Oxfordshire blood bikers SERV OBN

BLOOD BIKERS from the West Midlands are among the first to find out that their voluntary service could be in danger, after a privately-run, NHS company won the contract to transport blood and plasma between hospitals.

The volunteers are members of Warwickshire & Solihull Blood Bikes and have spoken out about the move as something that could prevent future work. They claim that 80% of their work is within the Coventry and Warwickshire area, serving hospitals such as University Hospital Coventry and Warwickshire (UHCW) and the George Eliot in Nuneaton, meaning this move could leave them redundant.

The Blood Bikes charity provides free transport between hospitals for blood, plasma, tissue samples and other life saving supplies. It’s all carried out by volunteers, in their own time at evenings and weekends, purely to help ease the strain on the over-stretched NHS.

As reported on Coventry Live, Mark Lavery, Chairperson and fleet manager, said: "It is gut-wrenching to be honest, we had a meeting with members last week and they 100% want to try to carry on but the Coventry and Warwickshire work was 80% of what we do.

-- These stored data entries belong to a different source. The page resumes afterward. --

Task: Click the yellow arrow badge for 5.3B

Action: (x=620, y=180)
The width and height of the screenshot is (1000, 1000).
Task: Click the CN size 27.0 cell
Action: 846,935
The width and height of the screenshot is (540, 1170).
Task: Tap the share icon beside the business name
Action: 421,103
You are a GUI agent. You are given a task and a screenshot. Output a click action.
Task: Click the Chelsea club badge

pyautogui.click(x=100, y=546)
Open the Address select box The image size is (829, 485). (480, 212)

"We can still support the air ambulance and we do some work with Heartlands Hospital (Birmingham) but the main core [work] is with the Warwickshire hospitals - it has virtually made us redundant.

"We are all devastated." He added.

In response, they report that a UHCW spokesperson said a decision was taken to "standardise delivery to ensure current and future needs" and that the blood bikes service only represents 0.01 percent of the total used by Coventry and Warwickshire Pathology Service.

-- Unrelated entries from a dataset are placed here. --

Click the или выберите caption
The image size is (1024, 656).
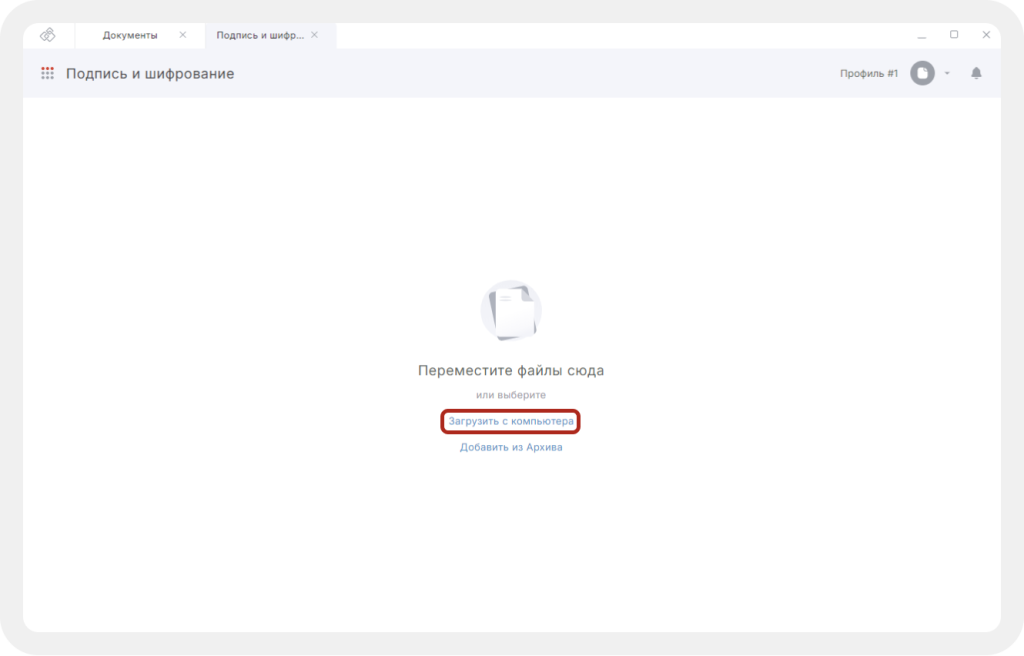[511, 395]
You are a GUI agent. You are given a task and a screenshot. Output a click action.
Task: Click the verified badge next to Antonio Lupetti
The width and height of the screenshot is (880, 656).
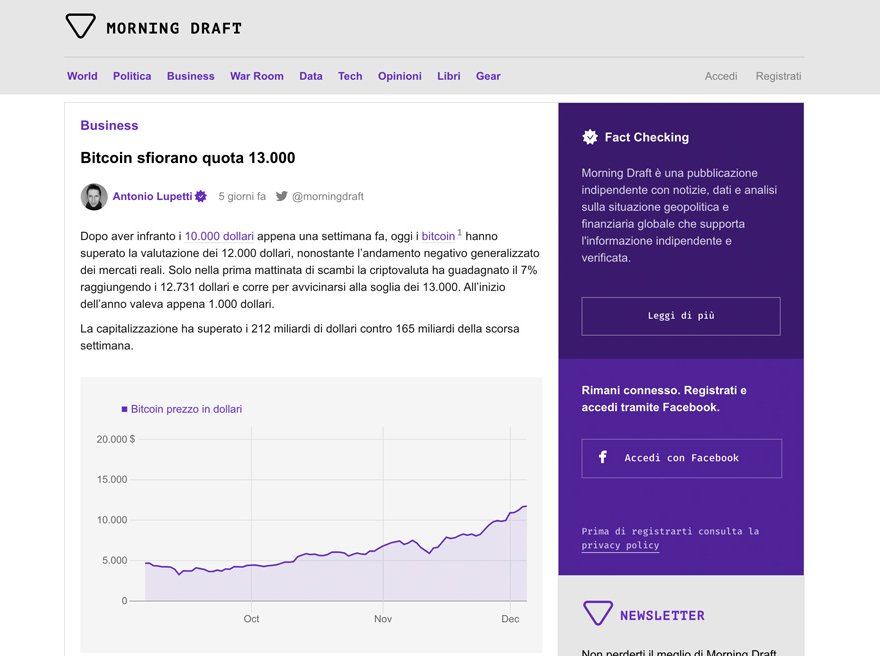click(200, 196)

Further adding to the anguish, the decision to switch from the Blood Bikes to the private firm was found out completely by accident by Mr Lavery’s wife. He said, "My wife was at the hospital a couple of weeks ago and saw a van with 'Gateshead' on it.

"We did some Googling and found a press release saying the company had won a contract. This contract was out to tender in 2016/17 yet we knew nothing about it.

"We were just so shocked.

"Our service is completely free to the NHS, none of us understand why they don't want us to continue."

Do you think the Blood Bikes should be kept on? Or is the NHS’ decision really the best option for the NHS?